We have just concluded the celebration of almost a month of Jewish holidays.
Watching the children in the religious school this week, I noticed that they are overwhlemed with holidays.
To them it seems that we have a holiday every time we meet - talk about saturation and overdoing it!
I tested this feeling today, by asking the younger students to tell me what holiday we are celebrating now or what is coming next. There was a pregnant pause, then one of them ventured the guess, "Halloween?". I said no, that is a holiday everyone can celebrate, but it is not a Jewish holiday.
Another long pause, then one of them said "Your birthday?" I smiled, and said no, that was a good guess, but it is not my birthday at this time of year.
After a short time, I told them they should understand that I had asked a trick question, and that the answer is 'nothing'. They all looked stunned.
I continued, "we have had a lot of holidays, but they are over now for this year. But we do have a holiday that comes every week". They are smart youngsters, and caught on - they all called out that it was Shabbat (the sabbath).
I then said there is a holiday for the beginning of each Hebrew calendar month, and asked if they knew the name of it. No one did, so I explained that it is called Rosh Chodesh (head of the month) and it is the day when the new month starts, the day when we can see the tiniest sliver of the new moon in the sky. They all knew about the moon getting bigger, until it was full, then getting smaller, so they could understand this idea, and i seemed to make sense to them.
Then I told them that other than Shabbat each week, and Rosh Chodesh at the start of the month, we have no Jewish holidays for a while. I asked if they could think of what the next holiday might be. They didn't seem to know, until I offered the hint that on this holiday we have chocolate coins.... I never got to mention Dreidles (tops) or latkes (potato pancakes), because they knew right away what I was talking about. One of them exclaimed, "Chanukah! I know that! I LIKE that holiday!".
I tell this not only because they were so cute, but to point out that we have a calender problem in Judaism. The reactions of the children exemplify it.
With the intensity of introspection in the month of Elul immediately followed by the concentration of holidays in the month of Tishrei, we are ALL subject to Holiday Fatigue Syndrome: a sense of exhaustion, irritation with celebration, and a wish to get it over with, already! Who can stand two months of this?

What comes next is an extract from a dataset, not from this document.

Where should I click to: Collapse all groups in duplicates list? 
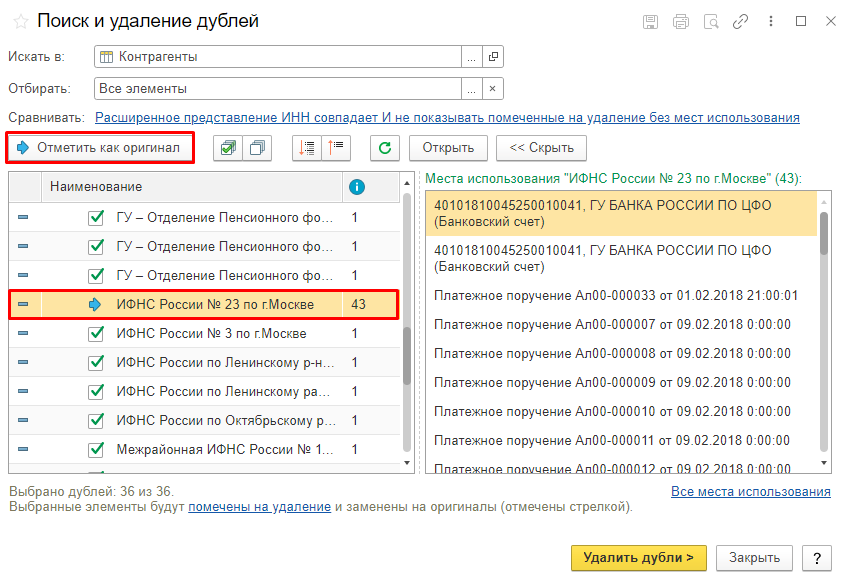336,148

Not me, and not most of us, I suspect. At least, not if we see it as one long holiday and drive ourselves to the brink of sanity over it.
Instead, I suggest, we need to separate the components out, look at each one on its own, and give each its due.

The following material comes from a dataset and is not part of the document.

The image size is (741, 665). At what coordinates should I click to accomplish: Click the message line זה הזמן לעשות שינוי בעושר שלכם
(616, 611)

Elul with its introspection in anticipation of the High Holy Days is not an active time, but it is somewhat draining emotionally, if we take it seriously. Perhaps we need to look at it not as a month of self-examiniation, but as thirty days on which we can take advantage of the season, for short periods, when we are able. I cannot sustain the same level of introspection over days and days, but I can take a day here, an hour there, and during the period of Elul, with breaks and downtime, make use of the time to conduct my cheshbon nefesh (accounting of the soul). I even suspect that I am more ready to undertake such an accounting, if I know that I can stop when it becomes too hard and return to it later.
Similarly, rather than seeing it as ten days at a peak for the yamim Nora'im (days of awe), I can set aside times during the period from Rosh Hashanah (new years day) to Yom Kippur (day of atonement) for my Teshuvah (repentance and penitential prayers). Again, concentrated moments spread out over the period are more likely than a continuous push for the whole time.
And when we begin Sukkot, the Feast of Booths, I can celebrate when I am in the Sukkah, so that it is a more time and space limited holiday, and in that way I can ameliorate the impact of a seven day celebration.
Finally, for Shemini Atzeret and Simchat Torah, I suggest that we have taken these with a bit of the wrong sense. I think we should view these days as more like the time after a family Simchah (joy): that time when the majority of the guests have left, we are almost done with the clean up, we have taken off our fancy dress, and the closest family and friends have stayed around to spend time together, and to relax in each other's company. I think perhaps we should be looking at Shemini Atzeret and Simchat Torah in this light - our chance to wear more comfortable clothes and relax in company with G-d and each other - our closest friends and family.
Perhaps if we saw it in this light, and acted accordingly, the concentration of holidays wouldn't feel so burdensome, but would be a joy and a means to relax and truly celebrate what matters.
So, do we have too many holidays? I would answer, No: we have just been trying to make each one a formal affair. If we can stop trying so hard, we might find we are having a good time and truly celebrating! And that would truly make it the season of our joy.